A New Paradigm In Screenplay Structure by Eric Edson
Film Courage: Eric in your book The Story Solution you claim that you’ve come up with a completely new paradigm for writing screenplays and novels and we’re curious what this is?
Eric Edson: Just a quick word on how it came about. Because I know it’s pretty outrageous for a lot of people to be claiming that “What new under the sun could there simply be and all?”
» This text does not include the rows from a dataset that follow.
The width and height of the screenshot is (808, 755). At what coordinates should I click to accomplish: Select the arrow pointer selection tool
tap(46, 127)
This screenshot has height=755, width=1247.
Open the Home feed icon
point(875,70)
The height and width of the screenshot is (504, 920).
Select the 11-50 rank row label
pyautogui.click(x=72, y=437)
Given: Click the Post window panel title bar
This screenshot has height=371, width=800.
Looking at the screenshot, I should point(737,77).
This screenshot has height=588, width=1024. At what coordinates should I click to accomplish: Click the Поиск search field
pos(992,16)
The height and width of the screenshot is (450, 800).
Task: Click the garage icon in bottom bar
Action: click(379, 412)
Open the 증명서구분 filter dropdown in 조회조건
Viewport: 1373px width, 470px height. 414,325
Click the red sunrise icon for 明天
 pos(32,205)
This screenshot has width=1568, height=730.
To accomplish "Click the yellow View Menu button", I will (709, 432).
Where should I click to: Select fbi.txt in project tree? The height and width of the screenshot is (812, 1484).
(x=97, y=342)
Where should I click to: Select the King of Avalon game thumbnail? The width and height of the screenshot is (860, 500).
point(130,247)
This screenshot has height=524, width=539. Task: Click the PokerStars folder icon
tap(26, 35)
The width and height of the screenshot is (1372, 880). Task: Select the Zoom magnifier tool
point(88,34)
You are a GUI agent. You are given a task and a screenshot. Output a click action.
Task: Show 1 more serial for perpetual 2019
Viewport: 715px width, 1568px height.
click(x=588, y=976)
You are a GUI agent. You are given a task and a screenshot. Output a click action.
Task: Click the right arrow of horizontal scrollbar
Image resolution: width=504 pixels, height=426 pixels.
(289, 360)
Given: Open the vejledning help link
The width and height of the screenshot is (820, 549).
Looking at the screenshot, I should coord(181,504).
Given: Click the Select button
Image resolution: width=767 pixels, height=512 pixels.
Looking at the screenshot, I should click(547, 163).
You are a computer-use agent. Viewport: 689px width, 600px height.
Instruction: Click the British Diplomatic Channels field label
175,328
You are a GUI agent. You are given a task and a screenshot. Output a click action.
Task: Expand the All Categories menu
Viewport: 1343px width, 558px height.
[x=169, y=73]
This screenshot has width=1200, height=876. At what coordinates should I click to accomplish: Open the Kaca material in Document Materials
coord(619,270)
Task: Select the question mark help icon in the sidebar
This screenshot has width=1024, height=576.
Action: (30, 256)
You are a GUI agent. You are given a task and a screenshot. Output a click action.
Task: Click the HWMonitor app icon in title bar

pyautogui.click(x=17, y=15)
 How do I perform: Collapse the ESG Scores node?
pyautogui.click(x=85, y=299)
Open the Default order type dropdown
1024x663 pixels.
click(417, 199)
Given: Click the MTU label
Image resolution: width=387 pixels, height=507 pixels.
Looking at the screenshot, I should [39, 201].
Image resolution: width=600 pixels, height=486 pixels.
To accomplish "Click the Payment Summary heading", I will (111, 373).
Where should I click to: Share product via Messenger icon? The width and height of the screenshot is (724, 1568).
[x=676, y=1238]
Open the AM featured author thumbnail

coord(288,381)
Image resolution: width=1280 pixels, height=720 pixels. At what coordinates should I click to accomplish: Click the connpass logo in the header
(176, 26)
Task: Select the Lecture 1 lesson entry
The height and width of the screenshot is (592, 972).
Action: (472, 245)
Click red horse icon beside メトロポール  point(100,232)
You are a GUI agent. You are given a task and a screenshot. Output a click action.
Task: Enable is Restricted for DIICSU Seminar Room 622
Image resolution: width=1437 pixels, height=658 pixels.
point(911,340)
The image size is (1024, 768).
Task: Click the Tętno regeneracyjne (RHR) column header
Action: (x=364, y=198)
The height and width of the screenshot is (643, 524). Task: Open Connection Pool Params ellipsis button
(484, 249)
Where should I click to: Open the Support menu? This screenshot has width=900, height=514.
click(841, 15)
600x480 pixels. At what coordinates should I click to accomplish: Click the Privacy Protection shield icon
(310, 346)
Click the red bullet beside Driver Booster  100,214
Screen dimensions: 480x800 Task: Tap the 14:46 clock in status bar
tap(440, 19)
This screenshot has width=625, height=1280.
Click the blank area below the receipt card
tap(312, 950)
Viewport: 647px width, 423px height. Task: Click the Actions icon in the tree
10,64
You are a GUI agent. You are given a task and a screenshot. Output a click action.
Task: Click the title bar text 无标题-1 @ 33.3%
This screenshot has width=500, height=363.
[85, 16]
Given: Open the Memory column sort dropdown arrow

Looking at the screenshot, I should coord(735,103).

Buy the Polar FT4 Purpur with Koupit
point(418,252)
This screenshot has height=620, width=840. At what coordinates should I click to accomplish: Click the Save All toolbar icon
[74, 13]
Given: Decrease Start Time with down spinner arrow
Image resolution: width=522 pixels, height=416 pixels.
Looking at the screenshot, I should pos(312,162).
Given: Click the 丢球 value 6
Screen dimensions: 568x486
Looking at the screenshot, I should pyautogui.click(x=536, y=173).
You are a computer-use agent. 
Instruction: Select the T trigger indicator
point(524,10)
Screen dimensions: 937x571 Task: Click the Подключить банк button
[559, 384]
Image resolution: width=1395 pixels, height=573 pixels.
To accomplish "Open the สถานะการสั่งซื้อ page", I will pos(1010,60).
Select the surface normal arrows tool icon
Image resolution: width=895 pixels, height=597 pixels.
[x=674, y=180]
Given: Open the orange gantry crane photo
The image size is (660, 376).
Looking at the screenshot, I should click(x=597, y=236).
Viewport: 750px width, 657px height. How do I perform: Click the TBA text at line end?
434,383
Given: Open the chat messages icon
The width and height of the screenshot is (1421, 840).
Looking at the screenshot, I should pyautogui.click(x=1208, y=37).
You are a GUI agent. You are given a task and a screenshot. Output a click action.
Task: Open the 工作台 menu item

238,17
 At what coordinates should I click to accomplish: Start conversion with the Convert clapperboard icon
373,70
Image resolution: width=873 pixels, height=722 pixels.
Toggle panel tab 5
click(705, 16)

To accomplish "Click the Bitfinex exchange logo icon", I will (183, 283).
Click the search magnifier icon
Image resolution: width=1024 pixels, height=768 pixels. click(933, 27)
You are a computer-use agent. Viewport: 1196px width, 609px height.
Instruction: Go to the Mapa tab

For a long time (for years) before I became a professor here [at CSUN] while I was still a full-time screenwriter, I was teaching at UCLA extension Writer’s Program. Largest such writing program in the world and it’s really great! Really great people teach there. And it was a really great way to get out of the house one night a week (out of my room, out of my office). And I was working with really bright and talented in various and sundry ways. Great characters, warm, three-dimensional, super dialogue that kind of crackles and pops. But when they finally turned in their final project at the end of the quarter (they are on the quarter system there), they just laid there. They were flat. Thus the story wasn’t happening or going anywhere. They would have three or four events and then try to stretch that out over 110 pages or however long a screenplay would be.
I gave them the books. We read the books. We went over it in the structure, the classic structure and Joseph Campbell and all of that. And yet when they sat down to write it, some how it didn’t gel into a concept or command of screen story structure. And screenwriting is screen story structure more than it is anything else.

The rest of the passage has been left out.